I didn’t have a driver’s license during Christmas break of my sophomore year in high school. But I did have an old PC, Internet access, and a StumbleUpon toolbar. When the addictive persistent clicking of that irresistible blue and green button lead me to a web comic with mischievous anthromorphic PCs, thick girls wearing thicker rimmed glasses, and coffee baristas serving espresso with a side of sarcasm, I was in love. I’ve been reading Jeph Jacques’ narrative web comic “Questionable Content” since that day, and have enjoyed seeing the art style and characters develop through the years.
So naturally, I was psyched when Jacques posted on the news section that he’d be in Austin the weekend of the 12th and 13th for a web comic convention at Dragon’s Lair. My fellow web comic fiend, Alejandra, and I arrived at the comic book store Sunday around noon and saw a queue of fellow nerds snaking its way around the building.When the doors were opened the crowd made its way to the back room of the store, where a table was set up with a panel of web comic artists including Scott Kurtz, Danielle Corsetto, and Randy Millholland, among others.
The panel discussion lasted about 2 hours, and even then, only ended because the event moderator asked the panelists to stop taking questions. It was a captive and curious audience, to say the least. The artists discussed their work process, and the amount of time and effort that goes into running a web comic as a livelihood and not just a hobby. Kurtz and Millholland, who were the first to interject with an answer to an audience member’s question with zest and sarcasm, mostly dominated the conversation.

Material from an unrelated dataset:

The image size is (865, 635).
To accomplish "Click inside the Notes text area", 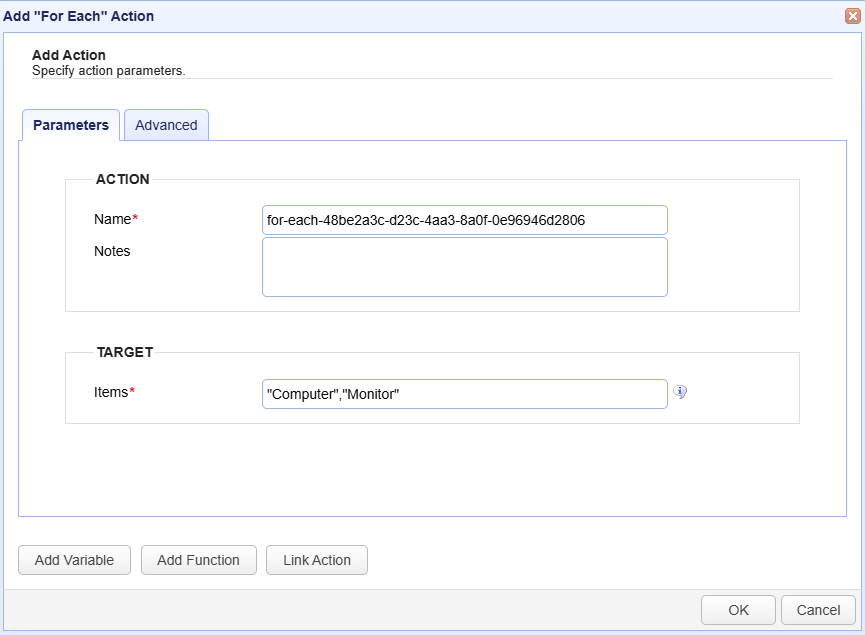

I was never interested in becoming a web comic artist before this panel – convinced I lacked the artistic chops to do so. However, in memorable quotes from Jacques “anyone can learn to draw, it just takes practice” and Kurtz “what’s more important is to have a unique perspective and something to say”. I was inspired to maybe try my hand at that one day.
More importantly, however, was that although the panel was specifically focused on the life and work of web comic artists, I found the advice and the experience they shared to be universal to any form of creative work. The artists preached the value of perseverance and intrinsic versus monetary motivation. Many of the artists didn’t even study art in college or attend college at all. They faced the same sort of demeaning skepticism that anyone with unconventional aspirations often does, but continued to craft their stories, their humor, and their art despite the challenges.
After the panel, I waited more than an hour in a signing line to meet Jeph Jacques. When I got to the front of the line, our time together was brief but I was really happy to have met the guy behind the snark since sophomore year. I believe I’m drawn to Questionable Content for the same reason I’m drawn to any piece of art. I love art that tells a story, especially one that’s relatable and has heart without taking itself too seriously.
I left the convention with a new appreciation for web comics, new electricity in my creative veins, and a snazzy portrait of me by the rockin’ Mr. Jacques.